First, my main partner has been Lee Eun-koo, co-founder with me of Freedom Speakers International (FSI). While I am occasionally in the spotlight, she is the silent force working behind the scenes. She is the operational backbone ensuring donors and partners can trust our organization’s transparency, accounting, and internal capacity. I am the “brain” of the organization and she is the “arms and legs” keeping us moving forward. If anyone believes she deserves more recognition, then contact me so we can make it happen.
Secondly, the supporters of FSI and North Korean refugees who have been alongside us. Their contributions have been invaluable. Professor Kim Chung-ho, the “Godfather” of FSI, deserves special recognition. He hired me for positions at two different think tanks and provided us the opportunity to incubate our start-up project that initially tutored North Korean refugees in English.

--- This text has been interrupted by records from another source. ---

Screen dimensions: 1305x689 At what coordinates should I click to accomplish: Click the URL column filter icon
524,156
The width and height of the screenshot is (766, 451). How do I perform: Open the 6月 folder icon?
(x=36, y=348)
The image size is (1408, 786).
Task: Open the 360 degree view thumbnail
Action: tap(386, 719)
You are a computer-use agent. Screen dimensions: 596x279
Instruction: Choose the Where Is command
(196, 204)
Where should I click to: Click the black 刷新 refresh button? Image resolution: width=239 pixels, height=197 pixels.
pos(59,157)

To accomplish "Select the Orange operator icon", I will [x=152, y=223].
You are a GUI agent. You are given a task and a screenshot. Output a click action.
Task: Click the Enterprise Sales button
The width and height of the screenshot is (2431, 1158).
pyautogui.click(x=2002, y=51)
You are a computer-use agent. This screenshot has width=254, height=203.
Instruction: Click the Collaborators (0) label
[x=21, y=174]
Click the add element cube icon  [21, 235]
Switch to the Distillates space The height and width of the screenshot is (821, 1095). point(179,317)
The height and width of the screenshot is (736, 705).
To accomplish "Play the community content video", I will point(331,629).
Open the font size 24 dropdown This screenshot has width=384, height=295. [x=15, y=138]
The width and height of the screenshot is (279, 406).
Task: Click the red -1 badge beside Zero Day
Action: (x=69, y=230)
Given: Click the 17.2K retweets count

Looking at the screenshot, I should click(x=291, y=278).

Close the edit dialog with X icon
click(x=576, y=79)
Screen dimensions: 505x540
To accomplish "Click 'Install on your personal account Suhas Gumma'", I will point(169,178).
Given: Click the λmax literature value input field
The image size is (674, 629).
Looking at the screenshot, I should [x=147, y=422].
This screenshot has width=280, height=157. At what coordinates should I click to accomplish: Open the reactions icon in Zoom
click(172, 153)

Western volunteers and donors helped us survive our start-up phase and more recently South Koreans have begun supporting us.
And of course, the North Korean refugees themselves, over 500 of whom have studied with FSI. Their endorsements have been crucial in attracting more participants without any recruitment. People ask us how we find North Korean refugees and I answer, “We don’t. They find us, typically after others have recommended us.” I always welcome North Korean refugees to join me on stage.
Thirdly, the critics and researchers who have scrutinized our work in case studies and research projects. Their constructive criticism has been key in strengthening our organization.
Trolls have played a reverse role in my professional career. The advice “don’t feed the trolls” doesn’t apply in my case because the trolls feed me. Our most uncouth critics inspired some of our most impactful initiatives, like the North Korean Refugee English Speech Contest and our public speaking project. Trolls inadvertently honed our mission, inspired me to get re-engaged with Harvard University, and helped us evolve from a fledgling association to a robust incorporation. In early March, I will be giving my 19th speech at a Harvard University event and we are now planning a huge event there with several North Korean refugees later this year.
Our response to trolls’ baseless accusations was to embrace transparency, reassuring our supporters of our financial and structural integrity as we grew. We have welcomed evaluations and audits by various government bodies and institutions, foundation partners, Seoul City Hall, Mapo District Office, the ROK tax office, the ROK’s Ministry of Finance, and the ROK’s Ministry of Unification. That’s in addition to our independent auditors, board members, and accountant who know our work will be critiqued by picky professional auditors at those organizations.
I filter the accusations, lies, and ad hominem attacks of trolls by trashing the true rubbish into my cyber garbage can and storing hidden gems in my cyber recycling bin. Those trolls and detractors, unknowingly, steered us away from pitfalls and spurred innovative ideas that have been recognized with awards and given me many opportunities to stand on stage with our supporters.
These awards, displayed in our modest office, are a tribute to those who believed in us from the start. Our journey with volunteers, donors, and fundraisers has been transformative, turning criticism into growth, doubt into resolve, and skepticism into success.
I eagerly await the next occasion to share the stage with our supporters, celebrating together our shared victory in empowering North Korean refugees. Trolls and naysayers won’t be on the guest list, they’ll probably be too busy anyway spewing hate, lies, and conspiracy theories.
I can promise their unintentional contributions will be acknowledged: as haters who inadvertently became helpers, critical detractors who unknowingly participated in our strategic planning meetings, and liars who, unwittingly, spurred us to become an award-winning organization on the rise.